Installation
This section describes how to setup your own DCOR production instance.
Ubuntu and CKAN
Please use an Ubuntu 20.04 installation for any development or production usage. This makes it easier to give support and track down issues.
Before proceeding with the installation of CKAN, install the following packages:
apt update
# CKAN requirements
apt install -y libpq5 redis-server nginx supervisor
# needed for building packages that DCOR depends on (dclab)
apt install -y gcc python3-dev
# additional tools that you might find useful, but are not actually required
apt install -y aptitude net-tools mlocate screen needrestart python-is-python3
Install CKAN:
wget https://packaging.ckan.org/python-ckan_2.9-py3-focal_amd64.deb
dpkg -i python-ckan_2.9-py3-focal_amd64.deb
Note
Do NOT setup file uploads when following the instructions
at https://docs.ckan.org. DCOR has its own dedicated directories
for data uploads. The command dcor inspect
will try to
setup/fix that for you.
Follow the remainder of the installation guide at https://docs.ckan.org/en/2.9/maintaining/installing/install-from-package.html#install-and-configure-postgresql. Make sure to note down the PostgreSQL password which you will need in the initialization step.
Make sure to initiate the CKAN database with
source /usr/lib/ckan/default/bin/activate
export CKAN_INI=/etc/ckan/default/ckan.ini
ckan db init
DCOR by default stores all data on /data
. This makes it easier to
control backups and separate the CKAN/DCOR software from the actual data.
If you have not mounted a block device or a network share on /data
,
please create this directory with
mkdir /data
Scratch Space
It is important that you have some scratch space of at least 100 GB available on you system, so that the ckanext-dc_serve extension can create temporary condensed datasets before uploading them to S3. By default, the cache is located at /data/tmp/ckanext-dc_serve and is editable via the configuration option ckanext.dc_serve.tmp_dir.
Object Storage
You should use a cloud storage provider that you trust instead of setting this up yourself. If you know what you are doing (e.g. for testing) and would like to setup S3-compatible object storage yourself, you can use MinIO. On a Ubuntu/Debian machine, install the latest MinIO server like so:
wget https://dl.min.io/server/minio/release/linux-amd64/minio_RELEASEDATE.0.0_amd64.deb
dpkg -i minio_RELEASEDATE.0.0_amd64.deb
This also installed the minio
systemd service which we want to use.
First, make sure that the user defined in the service:
systemctl show minio | grep User=
actually exists. You can add a system user via:
useradd -r minio-user
Then, create a file /etc/defaul/minio
with the following content:
# Volume to be used for MinIO server (make sure minio-user has access).

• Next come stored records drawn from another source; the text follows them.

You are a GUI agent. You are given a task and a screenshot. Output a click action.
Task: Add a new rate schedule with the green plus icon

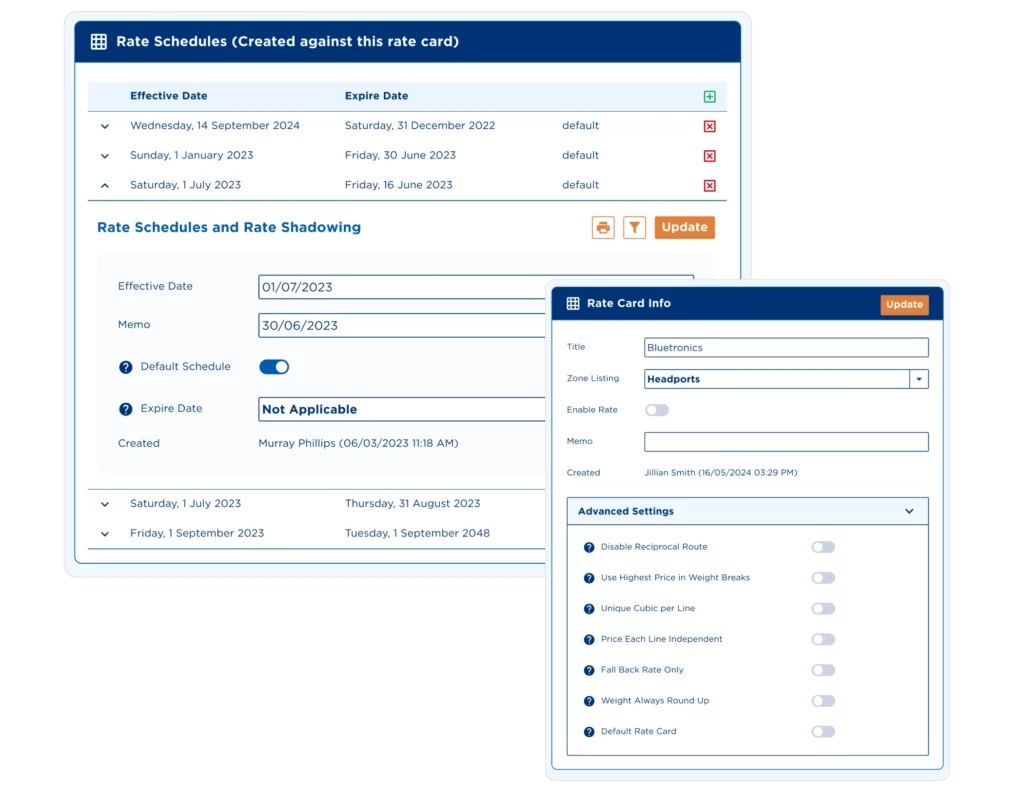[710, 96]
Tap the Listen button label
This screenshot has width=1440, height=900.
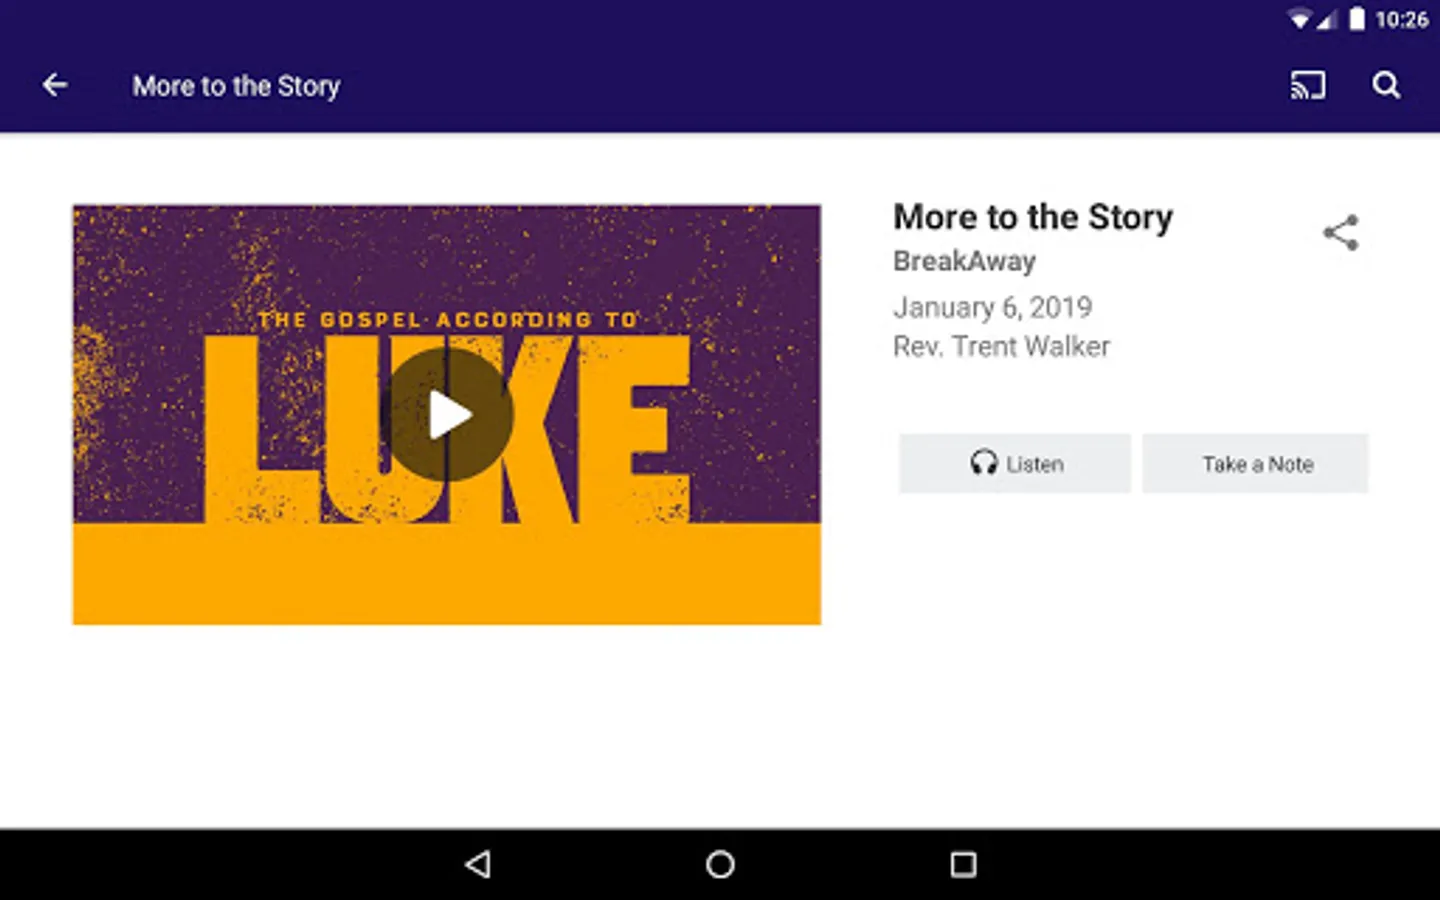[1035, 465]
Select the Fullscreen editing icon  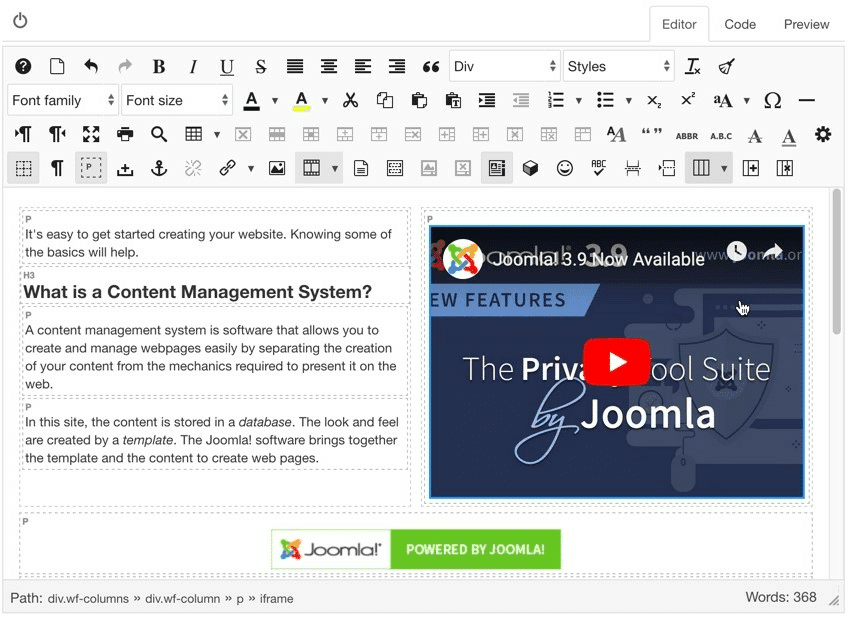coord(91,133)
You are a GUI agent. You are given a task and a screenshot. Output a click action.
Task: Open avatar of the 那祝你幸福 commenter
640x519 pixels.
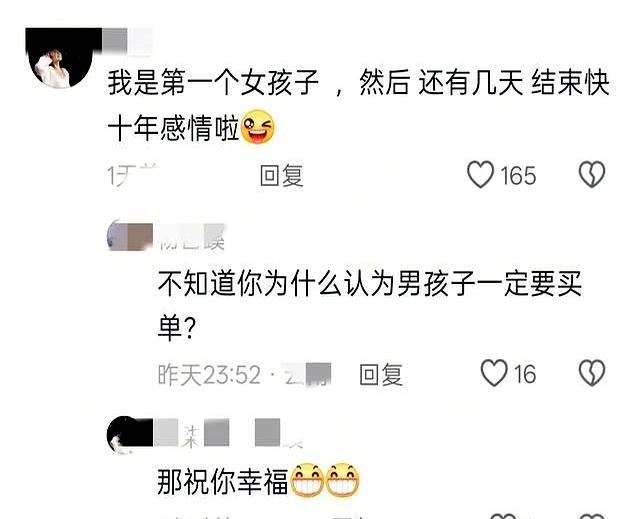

MINIO_VOLUMES="/srv/minio"
# Use if you want to run MinIO on a custom port (console is the web interface).
MINIO_OPTS="--address :9000 --console-address :9001"
# Root user for the server.
MINIO_ROOT_USER=minio-root-user-account-name
# Root secret for the server.
MINIO_ROOT_PASSWORD=secret-password-for-minio-root-user
# set this for MinIO to reload entries with 'mc admin service restart'
MINIO_CONFIG_ENV_FILE=/etc/default/minio
Now you can enable and start the minio service:
systemctl enable minio
systemctl start minio
Create a “dcor” user (http://minio.server.name:9001/identity/users/add-user
)
with readwrite permissions and create an access key (via “Service Accounts”)
which you can then copy-paste to the ckan.ini
configuration:
dcor_object_store.access_key_id = access-key-id
dcor_object_store.secret_access_key = secret-access-key
DCOR Extensions
Installation
Whenever you need to run the ckan
/dcor
commands or have to update
Python packages, you have to first activate the CKAN virtual environment.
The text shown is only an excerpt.